HART AV Project

Autonomous Vehicles (AVs) are vehicles that can complete tasks without a predetermined path, and can complete said tasks without alterations from humans. In this study, we explored the impact that these AVs would have on household travel-activity patterns in the Oahu Metropolitan Planning Organization study area as a rideshare service. Different scenarios would be surveyed, such as how Honolulu Authority for Rapid Transportation’s (HART) rail being built in Hawaii would affect these AVs. To do this, we implemented heuristics that solved the household activity pattern problem (HAPP) and ran it on real data provided by HART, then compared the heuristic results to the actual path taken by survey participants using hypothesis testing. We also used regression analysis to find which features of the provided data contributes most to the final paths.
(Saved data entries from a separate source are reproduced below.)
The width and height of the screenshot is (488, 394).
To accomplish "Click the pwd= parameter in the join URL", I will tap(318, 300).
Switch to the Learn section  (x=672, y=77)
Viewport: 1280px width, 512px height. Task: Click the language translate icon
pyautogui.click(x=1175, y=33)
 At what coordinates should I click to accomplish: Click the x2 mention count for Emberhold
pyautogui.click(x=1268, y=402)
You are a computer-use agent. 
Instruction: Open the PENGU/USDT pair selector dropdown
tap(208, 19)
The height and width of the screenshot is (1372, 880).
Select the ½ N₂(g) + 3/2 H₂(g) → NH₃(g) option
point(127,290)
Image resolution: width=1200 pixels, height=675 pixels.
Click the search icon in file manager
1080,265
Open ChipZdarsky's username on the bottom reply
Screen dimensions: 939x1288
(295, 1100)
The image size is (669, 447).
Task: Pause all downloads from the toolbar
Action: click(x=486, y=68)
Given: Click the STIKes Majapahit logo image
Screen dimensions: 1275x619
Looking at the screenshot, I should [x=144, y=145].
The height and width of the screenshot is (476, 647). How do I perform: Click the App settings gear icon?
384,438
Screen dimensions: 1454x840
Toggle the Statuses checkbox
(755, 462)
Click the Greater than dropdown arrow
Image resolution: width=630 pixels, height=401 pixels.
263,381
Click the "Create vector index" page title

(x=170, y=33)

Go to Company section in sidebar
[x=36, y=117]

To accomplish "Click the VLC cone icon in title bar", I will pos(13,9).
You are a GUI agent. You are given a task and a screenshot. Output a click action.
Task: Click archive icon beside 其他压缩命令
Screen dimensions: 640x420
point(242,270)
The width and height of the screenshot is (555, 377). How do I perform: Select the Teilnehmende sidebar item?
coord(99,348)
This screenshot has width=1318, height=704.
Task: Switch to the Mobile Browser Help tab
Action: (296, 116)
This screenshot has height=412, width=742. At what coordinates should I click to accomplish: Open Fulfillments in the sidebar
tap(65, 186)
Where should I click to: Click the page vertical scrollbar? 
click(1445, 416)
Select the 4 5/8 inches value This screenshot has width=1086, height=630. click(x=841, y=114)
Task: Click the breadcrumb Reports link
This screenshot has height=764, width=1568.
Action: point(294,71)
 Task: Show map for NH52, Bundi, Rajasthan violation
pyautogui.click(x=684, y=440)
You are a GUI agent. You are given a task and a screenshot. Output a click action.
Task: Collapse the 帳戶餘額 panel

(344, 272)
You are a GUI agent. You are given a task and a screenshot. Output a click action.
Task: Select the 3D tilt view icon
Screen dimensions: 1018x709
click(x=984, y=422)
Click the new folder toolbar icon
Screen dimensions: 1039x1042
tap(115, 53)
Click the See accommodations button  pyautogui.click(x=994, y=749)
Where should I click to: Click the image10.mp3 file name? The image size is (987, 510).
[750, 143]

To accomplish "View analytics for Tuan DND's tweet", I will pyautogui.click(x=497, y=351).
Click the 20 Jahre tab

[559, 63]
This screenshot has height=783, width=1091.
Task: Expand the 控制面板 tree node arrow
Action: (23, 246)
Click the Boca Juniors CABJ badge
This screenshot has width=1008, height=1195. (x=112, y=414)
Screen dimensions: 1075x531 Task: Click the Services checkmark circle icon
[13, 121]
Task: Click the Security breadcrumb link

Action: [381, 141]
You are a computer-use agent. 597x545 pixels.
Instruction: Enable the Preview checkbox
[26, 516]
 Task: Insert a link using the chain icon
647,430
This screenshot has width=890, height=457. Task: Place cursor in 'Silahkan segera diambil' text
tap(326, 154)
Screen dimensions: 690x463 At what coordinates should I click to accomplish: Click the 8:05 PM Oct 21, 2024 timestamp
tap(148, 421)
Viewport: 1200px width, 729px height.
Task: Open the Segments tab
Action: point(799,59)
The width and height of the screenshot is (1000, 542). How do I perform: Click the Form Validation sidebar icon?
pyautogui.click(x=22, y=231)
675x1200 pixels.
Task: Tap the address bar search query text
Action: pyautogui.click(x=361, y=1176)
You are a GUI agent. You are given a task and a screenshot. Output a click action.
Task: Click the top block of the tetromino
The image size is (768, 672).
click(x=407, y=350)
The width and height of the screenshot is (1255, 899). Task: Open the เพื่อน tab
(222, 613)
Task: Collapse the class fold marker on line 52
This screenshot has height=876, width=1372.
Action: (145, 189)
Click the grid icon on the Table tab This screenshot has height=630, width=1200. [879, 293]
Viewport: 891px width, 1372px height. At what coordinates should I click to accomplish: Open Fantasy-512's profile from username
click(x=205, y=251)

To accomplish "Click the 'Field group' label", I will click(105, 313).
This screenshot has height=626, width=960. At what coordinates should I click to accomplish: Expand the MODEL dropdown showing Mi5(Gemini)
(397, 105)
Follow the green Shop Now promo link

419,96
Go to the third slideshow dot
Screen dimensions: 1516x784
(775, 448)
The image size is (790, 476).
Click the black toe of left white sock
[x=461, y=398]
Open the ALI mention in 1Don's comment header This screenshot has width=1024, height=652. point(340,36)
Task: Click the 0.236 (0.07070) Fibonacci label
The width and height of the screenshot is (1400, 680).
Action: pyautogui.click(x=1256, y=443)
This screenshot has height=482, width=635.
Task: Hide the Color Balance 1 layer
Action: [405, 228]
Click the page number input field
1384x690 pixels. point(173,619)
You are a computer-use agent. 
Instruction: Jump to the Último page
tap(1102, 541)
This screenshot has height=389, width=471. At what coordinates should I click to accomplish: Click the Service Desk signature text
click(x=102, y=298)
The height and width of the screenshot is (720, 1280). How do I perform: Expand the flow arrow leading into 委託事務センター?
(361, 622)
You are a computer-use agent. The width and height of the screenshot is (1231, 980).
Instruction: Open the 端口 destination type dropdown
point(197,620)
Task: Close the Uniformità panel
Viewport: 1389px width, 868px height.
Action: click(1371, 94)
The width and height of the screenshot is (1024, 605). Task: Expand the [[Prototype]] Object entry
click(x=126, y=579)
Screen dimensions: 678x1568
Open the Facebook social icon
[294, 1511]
My contributions to this project include most of the coding and data science applications. I started on this project by coding the simulations using heuristics described in Marius M. Solomon’s paper on heuristics solving vehicle routing problems (VRPs). I coded all three of the insertion type heuristics, tested them on different scenarios involving the rail, compared them to actual paths along with another heuristic coded by another research partner, and conducted the regression analysis. This project had me gain experience in complex algorithms with the heuristics, hypothesis testing to compare the heuristics, and regression analysis with p-values to find feature importance.

This project ended up being accepted to the UH Manoa’s Undergraduate Research Opportunities Program (UROP) and is under review for HART.